# price



## astlanda

Would the following be correct answers to a question:
"How much is it?"

1 lira - لِيرةٌ  وَاحِدةٌ 
2 liras- لِيرَتَانِ  إِثنَاتَانِ 
3 liras - ثَلَاثُ  لِيرَاتٍ 

1 pound - جُنَيْهٌ وَاحِدٌ 
2 pounds - جُنَيْهَاتَانِ إِثْنَانِ 
3 pounds - ثَلَاثَةُ جُنَيْهَاتٍ 


I have found a phrase " خَمْسُونَ جُنَيْهًا " as well.
Is it correct?


----------



## Haroon

First , you should refer to a grammatical rule called  العدد و المعدود  ( Numbers and counted items ) and  تمييز العدد  ( putting an attributed qualities to Numbers ) .    ..  There you may find that Arabic does not put an item to either ( one or two ),  you say  جنيه  or  جنيهان . ( or  كتاب  and  كتابان/ كتابين ) . For assertion reasons you may say : جنيه واحد / كتاب واحد ...........Numbers from 3 to 9 take a plural noun ;  خمسة كتب  / ثلاثة جنيهات .....Numbers like خمسون or عشرون  take a singular noun :   ..عشرون / عشرين جنيهاً .........خمسون / خمسين كتاباً ....I have to check my resources concerning Compound  Numbers like  خمس عشر  or  سبعة عشر  .


----------



## astlanda

Thank you!

Though I can't find much useful information about " العدد و المعدود  and تمييز العدد" in internet and my own resources are quite poor in rules.
All what I have is explained in Chinese, Russian or English. None of them is my native language. There are very few rules. I must rely on examples only.

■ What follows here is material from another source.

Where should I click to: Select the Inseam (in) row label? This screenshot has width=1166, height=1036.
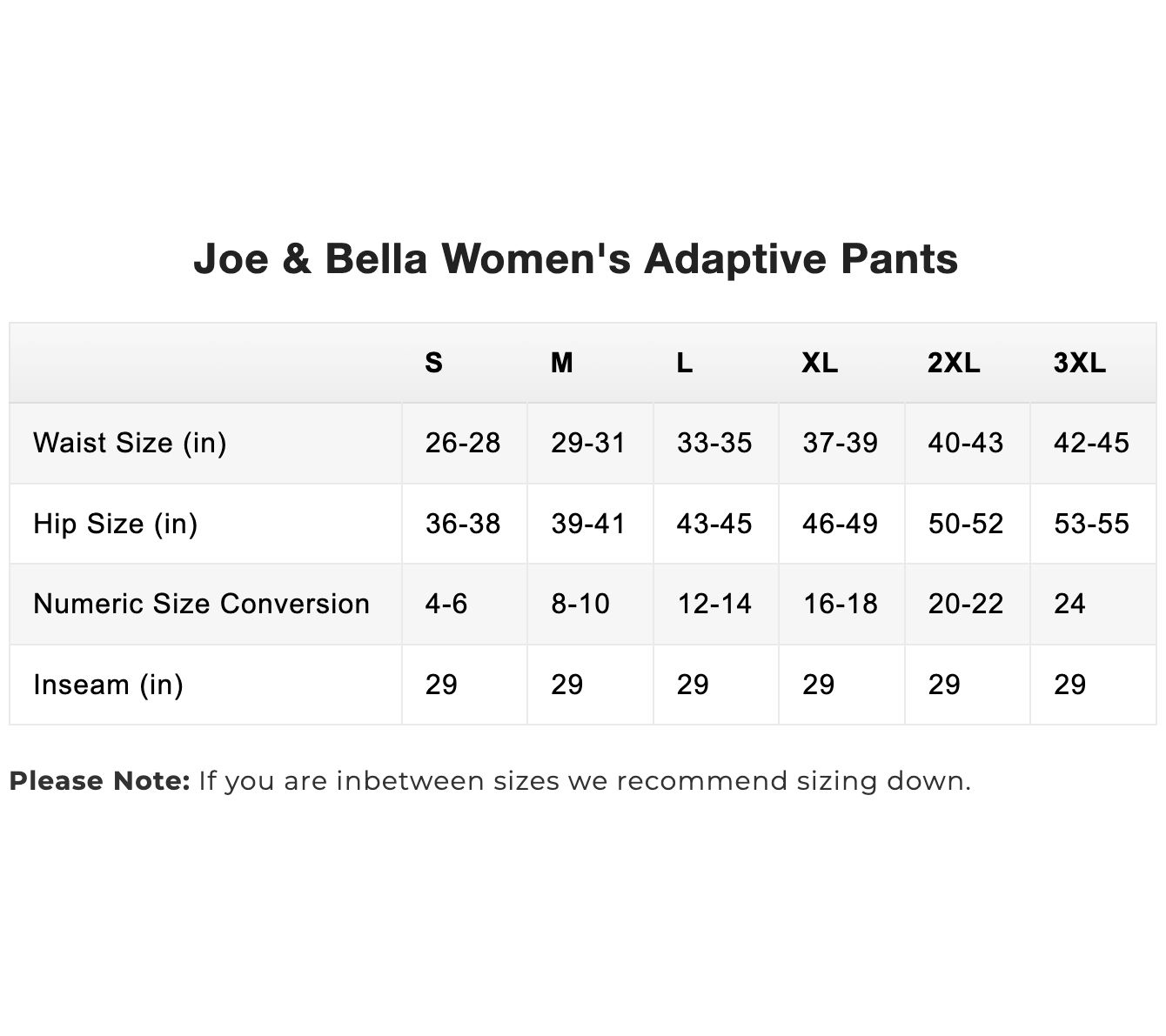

So as much as I understood, those examples are basically correct,
except the matter, that I should rather use  لِيرَتَانِ instead of لِيرَتَانِ إِثنَاتَانِ  etc.


----------



## Mahaodeh

It's not incorrect to say ليرتان اثْنَتَان (the hamza is همزة وصل and after the noon there is a short vowel فتحة not a long vowel), but ithnataan is redundant in most cases except when giving emphasis that they are two.


----------



## astlanda

Does  همزة وصل refer to an alef without any written hamsa?


----------



## cherine

astlanda said:


> Does همزة وصل refer to an alef without any written hamsa?

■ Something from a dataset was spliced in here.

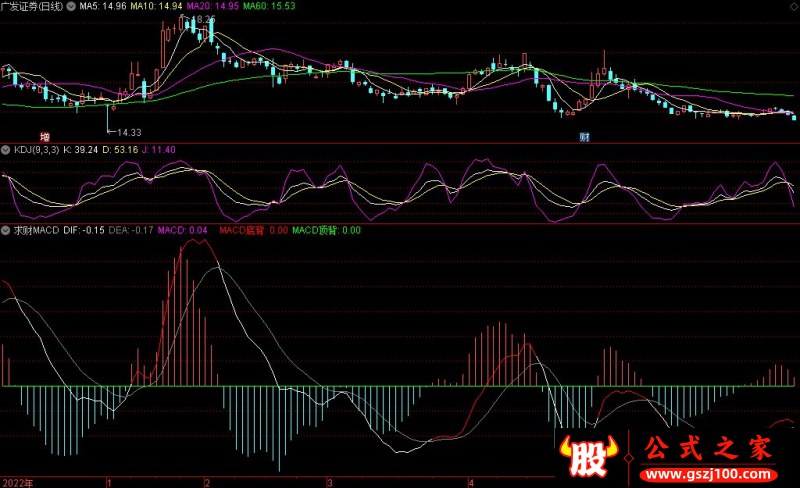Click the blue 财 marker icon
The width and height of the screenshot is (800, 488).
point(584,136)
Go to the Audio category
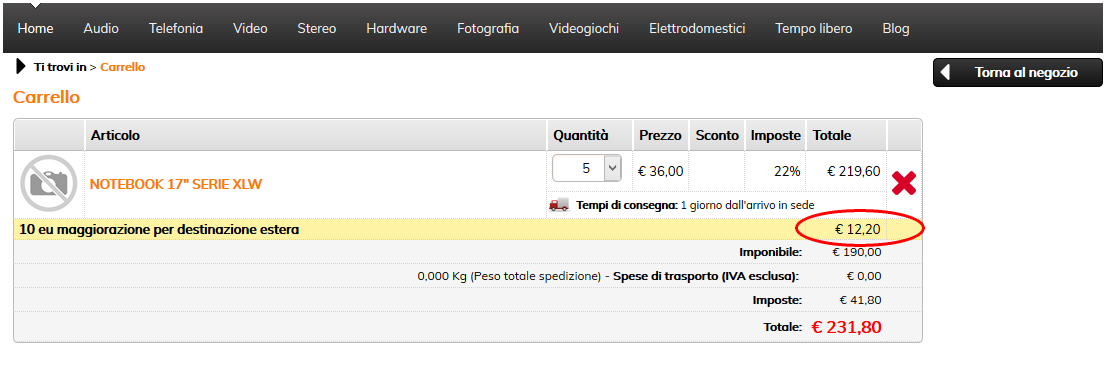 click(101, 29)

Yes. It's been discussed in previous threads, maybe you'd like to check them.


----------



## astlanda

Thanks for advice!

I found http://forum.wordreference.com/showthread.php?t=547481
but I'm not yet ready for it.


----------



## astlanda

Hi!

I'm sorry, if it drives you crazy already, but I'll still need some further confirmation.
Is the following correct:


بِكَمْ ؟ 

٠١ جُنَيْهٌ 

٠١ لِيرةٌ 

٠٢ جُنَيْهَاتَانِ 

٠٢ لِيرَتَانِ 

٠٠ جُنَيْهًا 

٠٠ لِيرةً 

٠٣ لِيرَاتٍ 

٠٣ جُنَيْهَاتٍ 

١٣ جُنَيْهًا 

١٣ لِيرةً 

١٢ جُنَيْهًا 

١٢ لِيرةً 

١١ جُنَيْهًا 

١١ لِيرةً 

٢٢ جُنَيْهًا 

٢٢ لِيرةً 

٥١ جُنَيْهًا 

٥١ لِيرةً 


	  .


----------



## cherine

They're correct (as far as I can see. I suggest you change the font to "tahoma" when you want to use full vowelization).
The only mistake is 
٠٢ جُنَيْهَاتَانِ 
Becuase junayh is masculine, so you can't give it a feminine form when in dual. It should be junayhaan جُنَيْهَان .


----------



## astlanda

Shukran!

I was just looking for an option, how to increase the font size, but it seems to be impossible.
May be, because I use Opera.

Thank you for your patience!


----------



## cherine

You're most welcome 

You don't need to increas the font, just change it into Tahoma instead of the verdana. It's clearer for Arabic writing with diacritics.


----------



## londonmasri

If iam not mistaken, in Egypt it is just Gineey/gineeh regardless of amount. itneen gineeh, talata gineeh, mit gineeh, arba3een gineeh...


----------



## cherine

Yes, that's right.


----------



## astlanda

Salaamu alaikumu!

Here I am again.
Which construction of the following is wrong or are they all correct?

مَا ثَمَنُ ؟

هَذَا خَمْسَةُ وَ خَمْسُونَ جُنَيْهًا .

يُكَلِّفُ خَمْسَةُ وَ خَمْسُونَ جُنَيْهًا .

هَذَا يُكَلِّفُ خَمْسَةُ وَ خَمْسُونَ جُنَيْهًا .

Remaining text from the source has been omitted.